複合主キーを設定しているモデルに対して、whereで条件を指定しdelete()で削除処理を行った際に、意図しない DELETE クエリが追加で発行されてしまう現象に遭遇しました。
原因の特定と解決に時間を要したため、備忘録として記録に残します。

現象

複合主キーを持つテーブルに対して、order_noitem_nowhere条件で指定し、delete()を実行しました。

$model = MstDevice::where('order_no', $order_no)
    ->where('item_no', $item_no)
    ->first();

if ($model) {
    $model->delete();
}

発生した現象

  • 1つ目の DELETE クエリ(意図した削除)
    WHERE order_no = ? AND item_no = ?

  • 2つ目の DELETE クエリ(意図しない削除)
    WHERE order_no = ?

order_noのみを条件にした DELETE クエリが追加で発行され、意図しない範囲のレコードが削除されてしまいました。

Eloquentが意図しないDELETEを発行する理由

1. Eloquentは複合主キーをサポートしていない

Laravel の Eloquent は単一の主キーを前提に設計されており、$primaryKeyに複数のカラムを指定できません。
このため、Eloquent のdelete()はモデルの主キーのみを条件に削除を行います。

protected $primaryKey = ['order_no', 'item_no']; // Laravel標準では無効

この設定は Laravel では無効なため、Eloquent はorder_noだけを主キーとして認識し、item_noを無視する可能性があります。

2. delete()の内部動作

Eloquent のdelete()は、以下の手順で削除処理を行います。

  1. whereで条件を指定し、first()でモデルを取得する。
  2. 取得したモデルのprimaryKeyを元に DELETE クエリを発行する。
  3. $primaryKeyorder_noのみと認識されるため、WHERE order_no = ?だけで削除される。

この仕様により、意図しないレコード削除が発生します。

対策

1. 明示的にwhere条件を指定して削除する

delete()モデルのインスタンスで実行せず、クエリビルダで直接削除を行います。

MstDevice::where('order_no', $order_no)
    ->where('item_no', $item_no)
    ->delete();

この方法であれば、意図しない DELETE クエリが発行されることはありません。

2. getKeyName() の設定を適切に行う(非推奨)

一応、以下のようにgetKeyName()をオーバーライドすれば、複合主キーのように扱うことも可能です。

public function getKeyName()
{
    return ['order_no', 'item_no'];
}

※ただし、Eloquent は複合キーを標準サポートしていないため、別の予期しない挙動を引き起こす可能性があります。
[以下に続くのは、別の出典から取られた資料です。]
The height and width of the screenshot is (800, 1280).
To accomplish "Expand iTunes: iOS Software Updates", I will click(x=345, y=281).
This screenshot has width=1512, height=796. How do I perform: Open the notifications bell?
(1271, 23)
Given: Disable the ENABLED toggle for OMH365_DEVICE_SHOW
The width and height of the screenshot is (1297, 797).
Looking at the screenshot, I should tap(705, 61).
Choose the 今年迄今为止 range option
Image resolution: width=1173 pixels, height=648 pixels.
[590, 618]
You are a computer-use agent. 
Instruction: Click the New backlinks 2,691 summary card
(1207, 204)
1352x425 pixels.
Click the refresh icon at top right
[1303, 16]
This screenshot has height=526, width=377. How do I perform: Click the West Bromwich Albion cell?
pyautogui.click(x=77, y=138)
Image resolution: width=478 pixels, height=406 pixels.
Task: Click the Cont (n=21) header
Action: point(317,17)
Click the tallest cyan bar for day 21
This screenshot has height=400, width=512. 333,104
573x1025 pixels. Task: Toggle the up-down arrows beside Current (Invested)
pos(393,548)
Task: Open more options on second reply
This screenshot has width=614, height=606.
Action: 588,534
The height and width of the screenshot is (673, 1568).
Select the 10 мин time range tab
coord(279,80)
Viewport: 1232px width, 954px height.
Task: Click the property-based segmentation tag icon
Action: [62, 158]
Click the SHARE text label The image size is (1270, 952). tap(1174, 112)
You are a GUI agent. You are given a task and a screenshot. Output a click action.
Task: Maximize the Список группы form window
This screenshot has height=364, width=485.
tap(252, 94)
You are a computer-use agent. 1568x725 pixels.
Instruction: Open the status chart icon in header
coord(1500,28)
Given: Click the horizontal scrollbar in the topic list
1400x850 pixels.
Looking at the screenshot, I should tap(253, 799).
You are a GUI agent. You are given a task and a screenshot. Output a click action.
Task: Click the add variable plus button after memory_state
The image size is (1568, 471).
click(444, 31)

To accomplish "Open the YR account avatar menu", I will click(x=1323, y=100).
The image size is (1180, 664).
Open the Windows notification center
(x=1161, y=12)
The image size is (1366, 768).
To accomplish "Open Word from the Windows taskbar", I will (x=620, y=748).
whereを明示的に指定する方法の方が安全です。

まとめ

方法 説明 推奨度
$model->delete() primaryKeyが単一キーと誤認される ×
Model::destroy() primaryKeyが単一キーと誤認される ×
Model::find() primaryKeyが単一キーと誤認される ×
Model::where()->delete() 安全に削除可能
getKeyName() を複合キーにする Laravel標準では非推奨

推奨される削除方法

MstDevice::where('order_no', $order_no)
    ->where('item_no', $item_no)
    ->delete();

Laravel では複合主キーをサポートしていないため、明示的にwhere条件を指定して削除するのが安全です。
Eloquent の仕様を理解し、意図しないレコード削除を防ぎましょう!